David Farrier is a mild-mannered New Zealand journalist who, as we learn in the beginning of the movie, specializes in covering stories that are found off the beaten journalistic path. His interest is piqued — as one’s would be, naturally – after learning of an online endurance tickling competition. There are no skills or knowledge necessary here – competitors must simply remain shackled and allow groups of other young men to tickle them mercilessly for hours on camera. The astronomically sensitive-skinned viewers will know that this can be, in effect, a form of torture for some people. But there’s one person in particular who can’t get enough of it, who bankrolls the whole enterprise, and who gets very confrontational towards our co-director and humble narrator when a little bit of digging threatens to blow the roof off this whole ‘competition.’
What appears on the surface to ostensibly be about exploring another quirky corner of the human psyche quickly gives way to a far more interesting pursuit. Farrier and his co-director Dylan Reeve become threatened, taunted, and verbally assaulted all while the warning of severe legal repercussions are waved underneath their noses.
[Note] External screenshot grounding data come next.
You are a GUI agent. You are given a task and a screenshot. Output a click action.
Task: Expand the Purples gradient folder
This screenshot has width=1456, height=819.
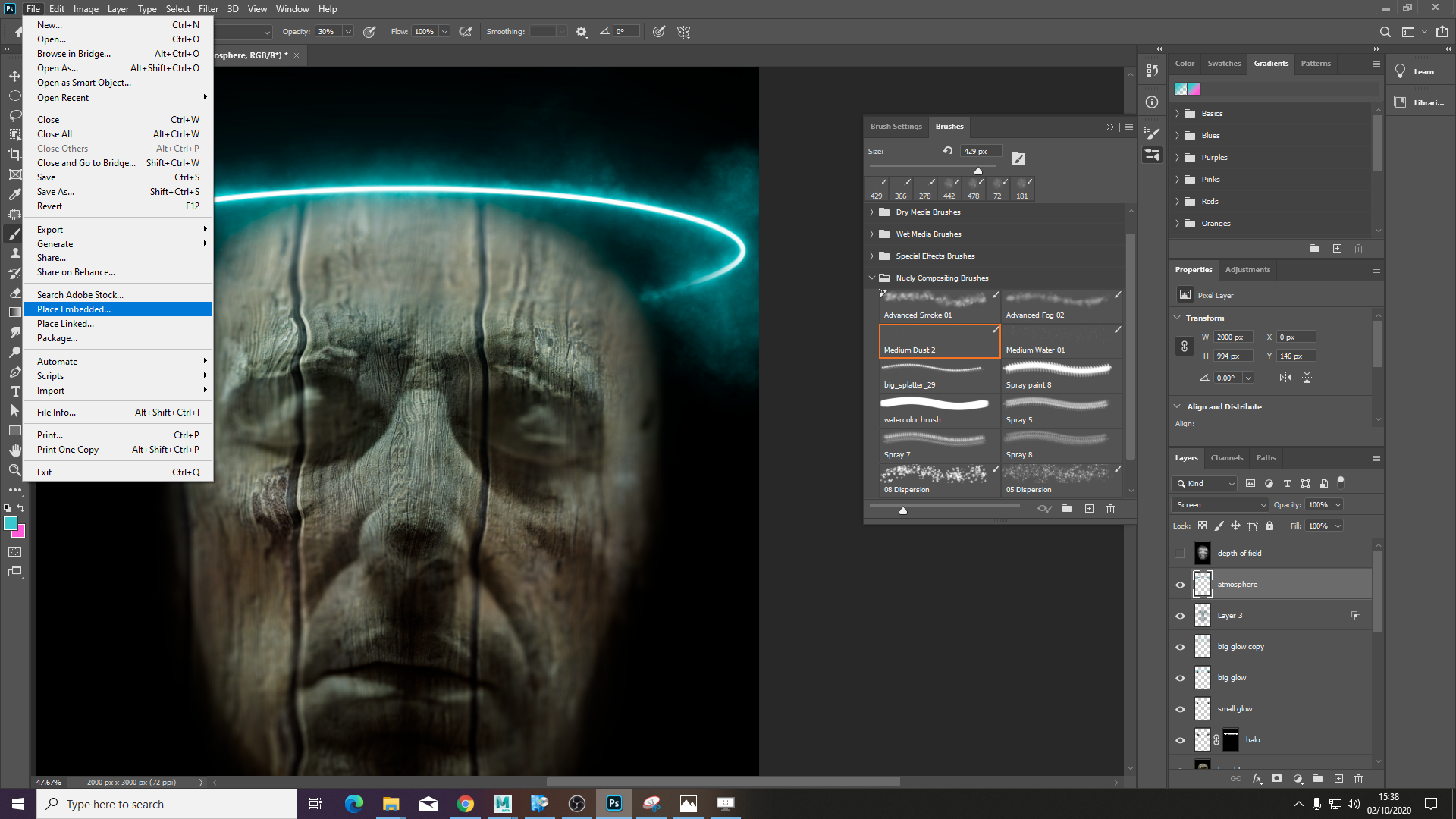pyautogui.click(x=1177, y=158)
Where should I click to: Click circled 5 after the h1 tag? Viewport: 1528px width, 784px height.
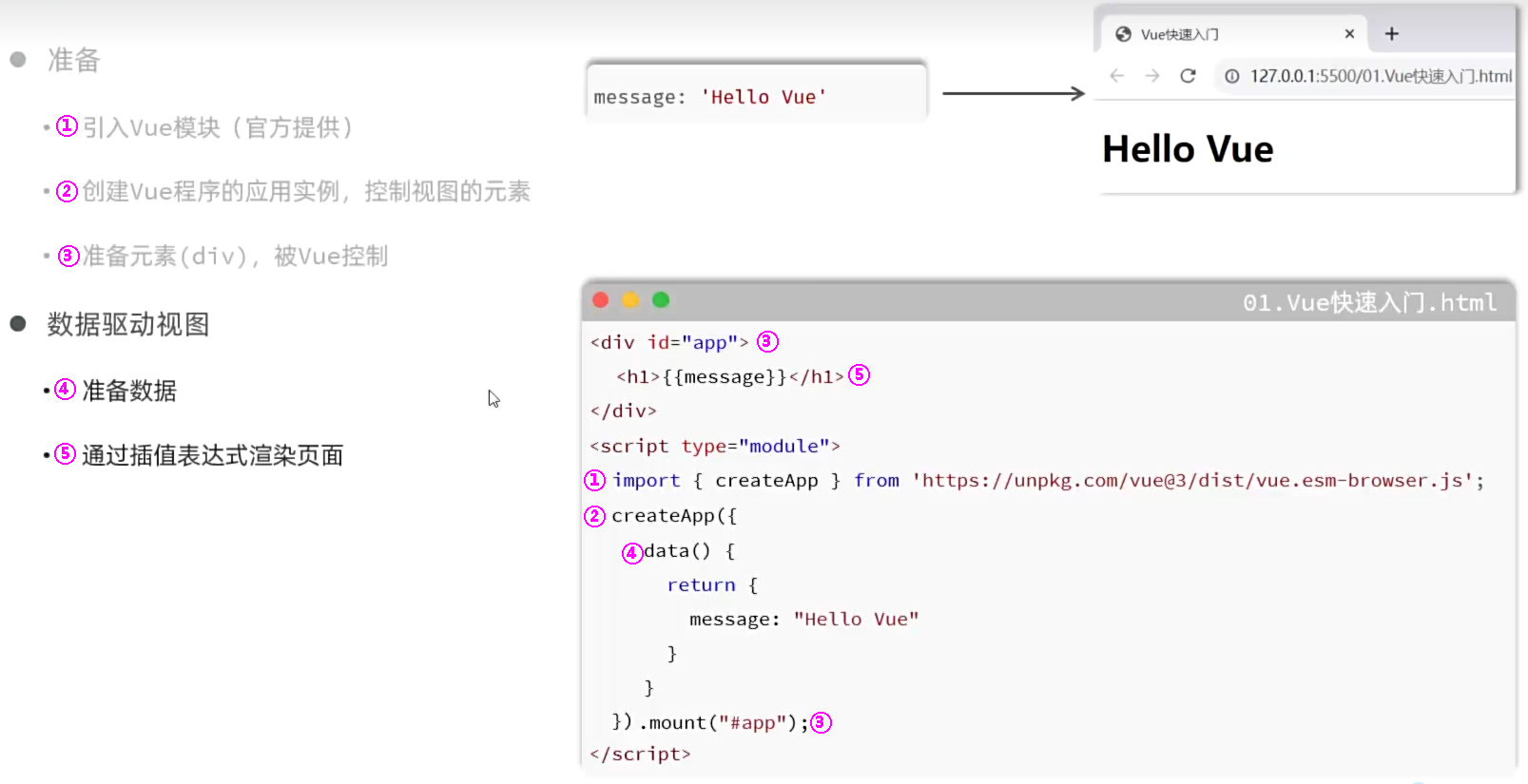[859, 375]
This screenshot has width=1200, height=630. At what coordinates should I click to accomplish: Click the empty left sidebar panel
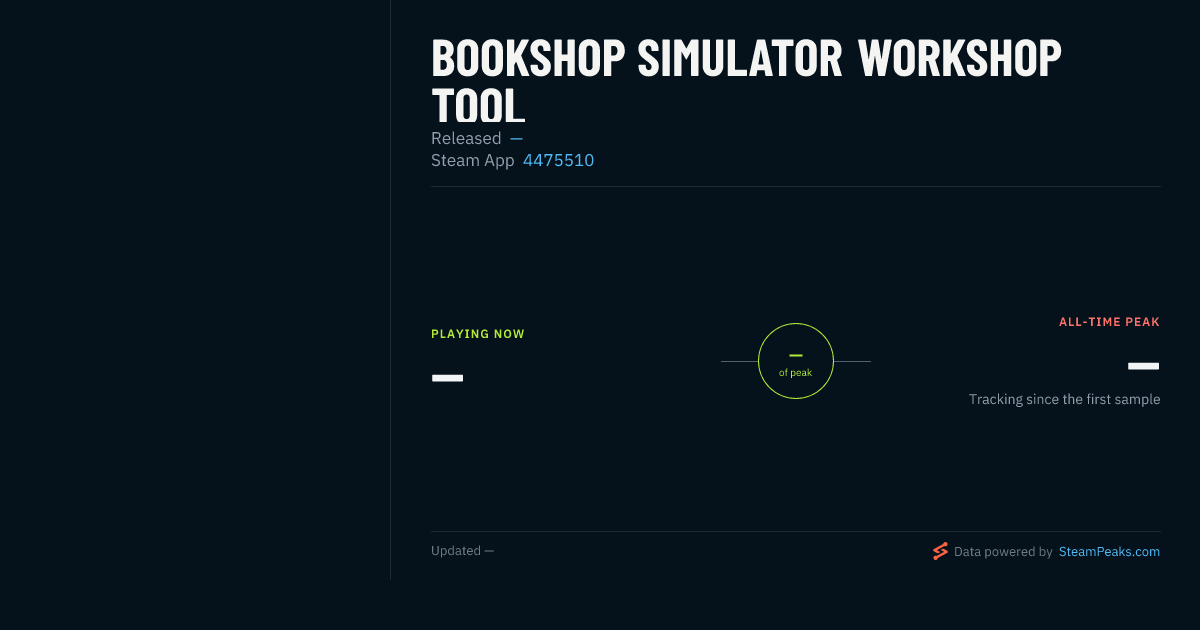pos(195,290)
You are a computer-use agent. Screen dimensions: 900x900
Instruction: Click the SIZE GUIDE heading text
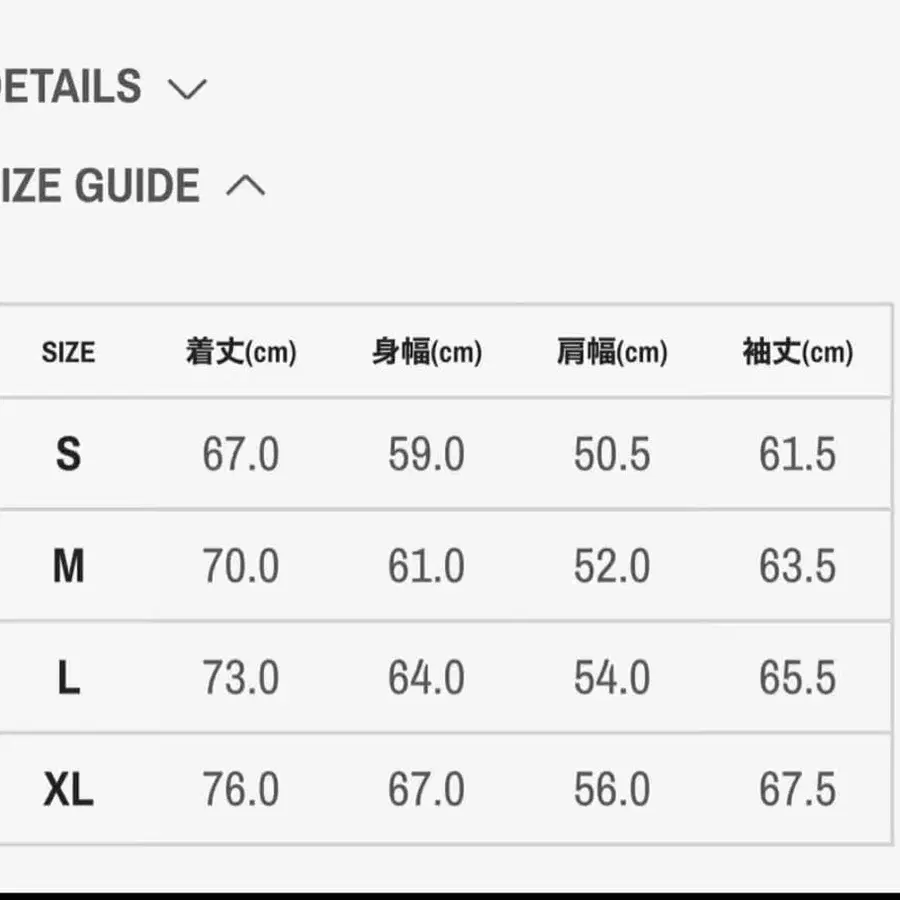click(x=100, y=187)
To say more about their journey to uncovering the secrets some folks have tried very hard to keep private would spoil the true joys of Tickled, which is nothing if not subversive of even the wildest viewer expectations.
After its seemingly inauspicious beginning, Tickled quickly becomes more than just your standard exposé piece. For the subjects we meet do become empathetic characters, and their tragedies are indisputably unjust. The lives hurt by this online tickling ring are damaged and mistreated worse than anyone should be for doing something innocent. The tickling is kind of odd, yes, but it’s also harmless. Farrier, Reeve and by extension the audience begin to suspect from the outset that there is something or someone more treacherous and duplicitous pulling the strings. In this mystery identity, Tickled finds itself a true villain. And the film’s uncomplicated directors become unexpected heroes for the manipulated and the bullied everywhere.
Compulsively watchable and ending with a satisfying resolution, Tickled’s tangled web is a legit case where the truth is vastly stranger than fiction. But the documentary’s technical merits may not jump out as cinematic or even above average; indeed, the filmmakers place their emphasis on the journalistic integrity of uncovering the facts and not in making pretty pictures. Farrier is first and foremost a journalist. The filmmaking thing sort of joined in on the ride to help expand his viewpoint.
As our guide through the story, Farrier himself makes for a less-than-compelling narrator (he sounds like he should be doing voice-over for a nature channel special on alligators and not globe-trotting to chase cyber criminals). Small technical caveats and minor quibbles with the presentation style ultimately affect the success of Tickled quite little. Some may find it to be nothing more than a really elaborate riff on Catfish and others still may not be able to get past the odd infliction of the whole tickling thing itself. For curious minds willing to dig much deeper than the surface, however, Tickled will stand as one of the year’s most singular nonfiction experiences.